[EXERCISE] Each line of the records that includes "will" should be found and copied.

[PROVIDED MATERIAL — start]

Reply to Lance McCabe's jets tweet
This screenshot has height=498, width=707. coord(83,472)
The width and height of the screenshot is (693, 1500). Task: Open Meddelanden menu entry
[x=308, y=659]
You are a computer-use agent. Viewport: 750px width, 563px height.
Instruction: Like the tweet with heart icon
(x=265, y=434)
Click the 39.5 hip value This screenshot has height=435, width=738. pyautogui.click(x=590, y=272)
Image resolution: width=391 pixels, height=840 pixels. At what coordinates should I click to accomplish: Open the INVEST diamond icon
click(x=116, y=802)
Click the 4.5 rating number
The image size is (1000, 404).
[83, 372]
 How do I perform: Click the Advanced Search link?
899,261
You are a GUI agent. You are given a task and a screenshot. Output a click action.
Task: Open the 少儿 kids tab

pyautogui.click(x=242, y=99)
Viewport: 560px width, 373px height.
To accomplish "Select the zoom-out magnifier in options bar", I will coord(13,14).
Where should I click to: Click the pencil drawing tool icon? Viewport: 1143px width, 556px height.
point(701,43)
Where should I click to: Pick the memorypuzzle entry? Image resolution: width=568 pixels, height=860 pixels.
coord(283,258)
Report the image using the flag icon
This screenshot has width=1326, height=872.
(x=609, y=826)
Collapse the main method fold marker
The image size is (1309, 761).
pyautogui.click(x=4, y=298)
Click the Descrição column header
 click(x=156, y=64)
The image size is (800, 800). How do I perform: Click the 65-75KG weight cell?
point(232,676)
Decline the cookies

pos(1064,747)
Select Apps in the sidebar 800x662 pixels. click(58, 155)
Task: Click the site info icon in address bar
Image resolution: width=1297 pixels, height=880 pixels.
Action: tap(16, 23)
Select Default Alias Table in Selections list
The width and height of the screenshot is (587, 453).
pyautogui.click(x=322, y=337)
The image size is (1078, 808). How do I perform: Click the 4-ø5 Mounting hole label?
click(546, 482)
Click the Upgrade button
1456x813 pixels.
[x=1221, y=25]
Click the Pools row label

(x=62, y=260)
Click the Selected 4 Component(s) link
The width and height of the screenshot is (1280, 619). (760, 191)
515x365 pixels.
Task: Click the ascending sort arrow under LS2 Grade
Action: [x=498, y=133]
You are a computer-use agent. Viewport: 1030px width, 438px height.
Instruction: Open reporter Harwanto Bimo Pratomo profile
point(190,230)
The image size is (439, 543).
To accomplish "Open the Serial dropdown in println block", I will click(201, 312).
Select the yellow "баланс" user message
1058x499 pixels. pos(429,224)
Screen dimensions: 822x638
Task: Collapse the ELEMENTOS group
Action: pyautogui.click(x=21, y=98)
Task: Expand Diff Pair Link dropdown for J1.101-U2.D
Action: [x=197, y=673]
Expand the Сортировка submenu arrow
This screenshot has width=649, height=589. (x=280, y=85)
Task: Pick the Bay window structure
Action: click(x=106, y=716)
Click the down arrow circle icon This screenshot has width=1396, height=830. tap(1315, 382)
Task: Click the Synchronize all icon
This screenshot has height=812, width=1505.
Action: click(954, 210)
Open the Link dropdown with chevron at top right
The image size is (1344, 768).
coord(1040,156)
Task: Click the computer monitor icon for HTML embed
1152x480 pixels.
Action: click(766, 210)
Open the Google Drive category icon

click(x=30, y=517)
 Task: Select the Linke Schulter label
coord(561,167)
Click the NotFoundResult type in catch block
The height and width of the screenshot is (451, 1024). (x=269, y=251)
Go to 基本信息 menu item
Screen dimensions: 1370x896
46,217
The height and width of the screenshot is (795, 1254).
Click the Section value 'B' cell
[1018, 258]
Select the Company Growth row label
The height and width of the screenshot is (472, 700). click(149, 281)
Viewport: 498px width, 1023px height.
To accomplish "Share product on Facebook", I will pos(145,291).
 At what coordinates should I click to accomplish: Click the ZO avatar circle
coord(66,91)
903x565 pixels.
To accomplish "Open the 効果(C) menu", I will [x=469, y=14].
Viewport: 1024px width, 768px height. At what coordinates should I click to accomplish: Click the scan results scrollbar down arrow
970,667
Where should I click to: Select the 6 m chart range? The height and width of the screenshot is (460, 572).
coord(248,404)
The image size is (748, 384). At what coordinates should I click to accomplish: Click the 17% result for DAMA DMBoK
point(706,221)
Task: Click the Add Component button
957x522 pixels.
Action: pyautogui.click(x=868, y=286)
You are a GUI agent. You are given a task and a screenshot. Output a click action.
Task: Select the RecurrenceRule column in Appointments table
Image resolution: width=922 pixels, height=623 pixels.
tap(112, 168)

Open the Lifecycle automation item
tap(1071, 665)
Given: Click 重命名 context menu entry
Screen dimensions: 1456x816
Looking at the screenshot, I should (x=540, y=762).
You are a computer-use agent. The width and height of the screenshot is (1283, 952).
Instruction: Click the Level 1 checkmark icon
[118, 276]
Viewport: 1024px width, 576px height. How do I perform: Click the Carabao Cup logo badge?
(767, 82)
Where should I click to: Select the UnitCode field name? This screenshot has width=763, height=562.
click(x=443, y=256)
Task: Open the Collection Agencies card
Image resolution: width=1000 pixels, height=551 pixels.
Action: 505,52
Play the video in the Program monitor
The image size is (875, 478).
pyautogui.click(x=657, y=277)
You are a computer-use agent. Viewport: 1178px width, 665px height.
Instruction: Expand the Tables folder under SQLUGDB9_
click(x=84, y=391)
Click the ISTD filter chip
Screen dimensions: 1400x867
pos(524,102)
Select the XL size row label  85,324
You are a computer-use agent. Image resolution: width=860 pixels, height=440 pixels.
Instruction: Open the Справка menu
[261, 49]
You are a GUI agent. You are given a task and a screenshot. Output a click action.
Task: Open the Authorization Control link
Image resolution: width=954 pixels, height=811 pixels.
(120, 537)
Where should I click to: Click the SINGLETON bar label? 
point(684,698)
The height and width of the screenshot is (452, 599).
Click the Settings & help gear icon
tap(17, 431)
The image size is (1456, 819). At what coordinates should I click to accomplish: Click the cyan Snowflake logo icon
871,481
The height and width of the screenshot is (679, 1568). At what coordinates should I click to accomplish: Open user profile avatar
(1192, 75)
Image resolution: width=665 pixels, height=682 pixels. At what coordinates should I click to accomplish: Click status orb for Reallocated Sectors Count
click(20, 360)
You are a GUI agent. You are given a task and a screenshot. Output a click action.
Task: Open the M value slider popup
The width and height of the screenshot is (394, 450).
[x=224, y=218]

[PROVIDED MATERIAL — finish]

[ANSWER BOX]
To accomplish "Select the zoom-out magnifier in options bar", I will coord(13,14).
To accomplish "Open the Serial dropdown in println block", I will click(201, 312).
To accomplish "Share product on Facebook", I will pos(145,291).
To accomplish "Open the 効果(C) menu", I will [x=469, y=14].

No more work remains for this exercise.